GraphTME: a framework for predicting response to immune checkpoint inhibitors by interpreting cell-cell interactions in the tumour microenvironment using spatial transcriptomics of tumour tissue

Immune checkpoint inhibitors (ICIs) have been used to treat cancer by reactivating T-cell responses against tumours, yet clinical efficacy remains limited due to low response rates and the lack of robust predictive biomarkers. The tumour microenvironment critically shapes ICI responsiveness by modulating antitumour immunity, necessitating a deeper understanding of spatially organised cell–cell interactions. Imaging-based spatial transcriptomics (ST) enables such analysis at single-cell resolution. We present GraphTME, a spatially informed and biologically interpretable framework that models pathway-specific directional cell–cell interactions to predict anti-PD-1 response. Ligand–receptor interactions are organised by signalling pathways and represented as a multi-relational directed graph, with edge weights inversely scaled by spatial distance. Using CD8⁺ T cells from single-cell RNA-seq data of ICI-treated NSCLC patients, we trained a relational graph convolutional network to infer immune responsiveness.
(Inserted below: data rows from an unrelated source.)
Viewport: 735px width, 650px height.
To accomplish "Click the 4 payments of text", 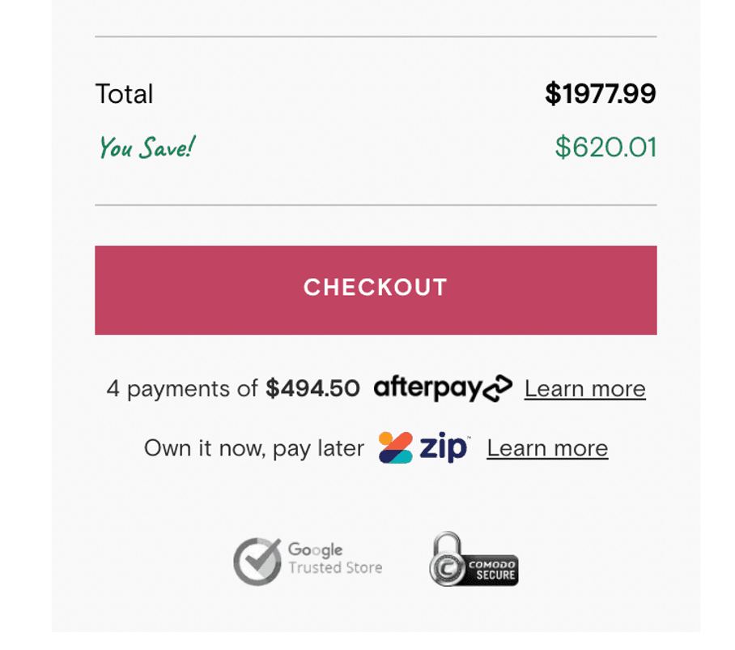I will pos(182,389).
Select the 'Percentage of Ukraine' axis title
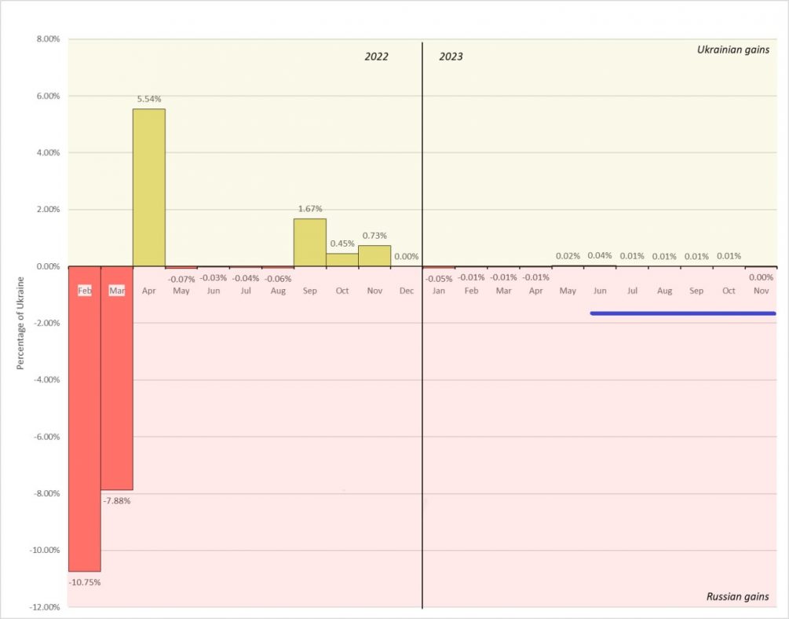This screenshot has width=789, height=619. pos(22,322)
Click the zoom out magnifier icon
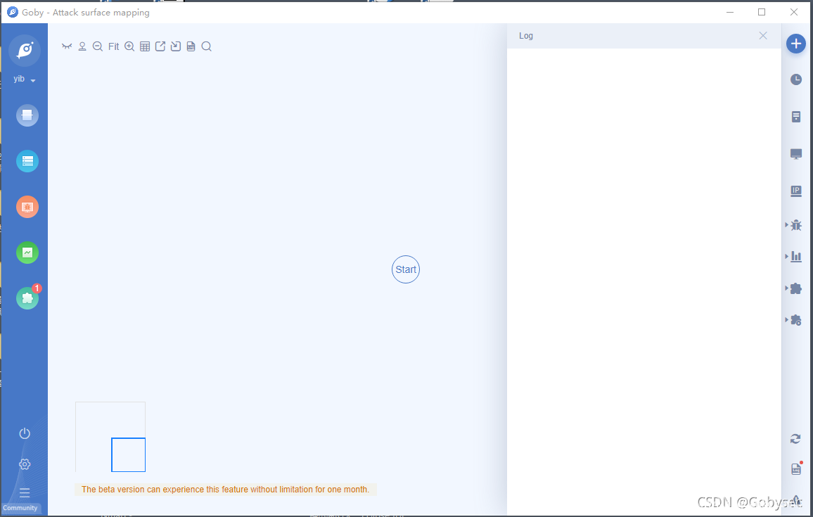Screen dimensions: 813x517 (98, 46)
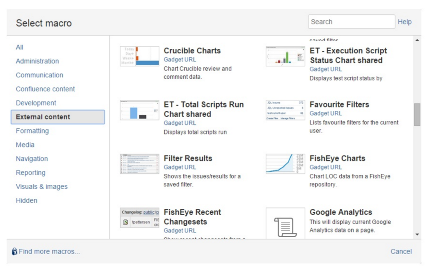The height and width of the screenshot is (268, 429).
Task: Click the FishEye Recent Changesets thumbnail
Action: 139,219
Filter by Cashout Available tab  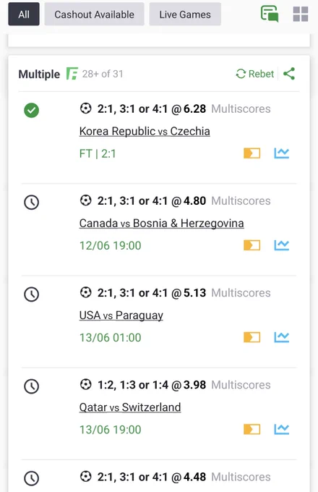pyautogui.click(x=94, y=14)
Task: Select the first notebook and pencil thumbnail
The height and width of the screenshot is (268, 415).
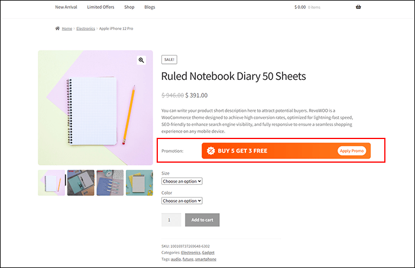Action: [x=51, y=183]

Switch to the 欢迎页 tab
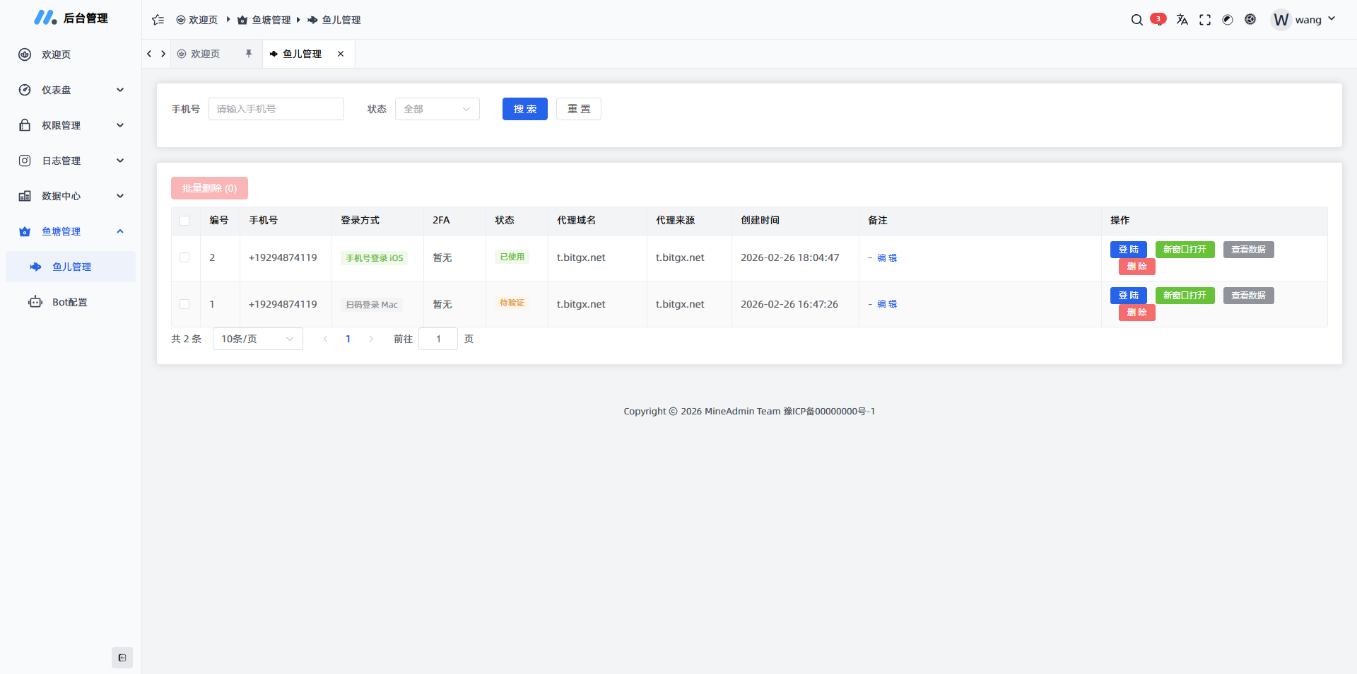click(205, 54)
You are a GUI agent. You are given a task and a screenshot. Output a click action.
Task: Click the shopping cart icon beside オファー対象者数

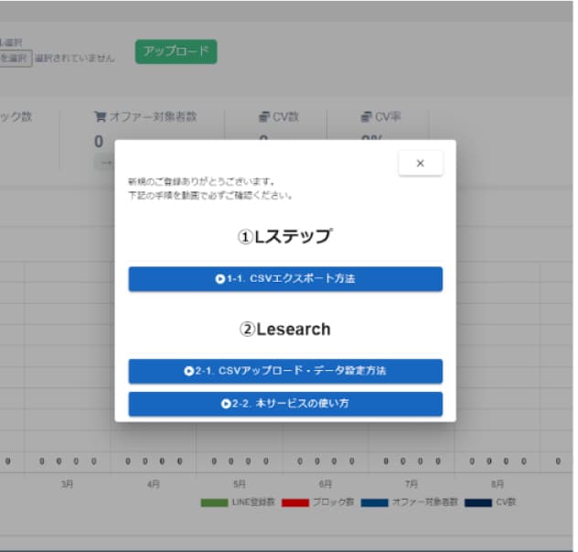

GraphTME achieved an F ₁ score exceeding 0.83 in predicting ICI response and was validated using MERFISH data from an NSCLC patient with a partial response. Predicted responder CD8⁺ T cells exhibited higher abundance and stronger directional signalling to tumour cells. They also expressed genes associated with antitumour activity, while non-responders showed expression patterns linked to poor prognosis. GraphTME is the first framework to quantitatively model single-cell-level interactions within the spatial architecture of tumour tissues and predict ICI responses from these interactions. It offers a spatially resolved, biologically grounded biomarker for immunotherapy and a tool for dissecting immune dynamics in situ.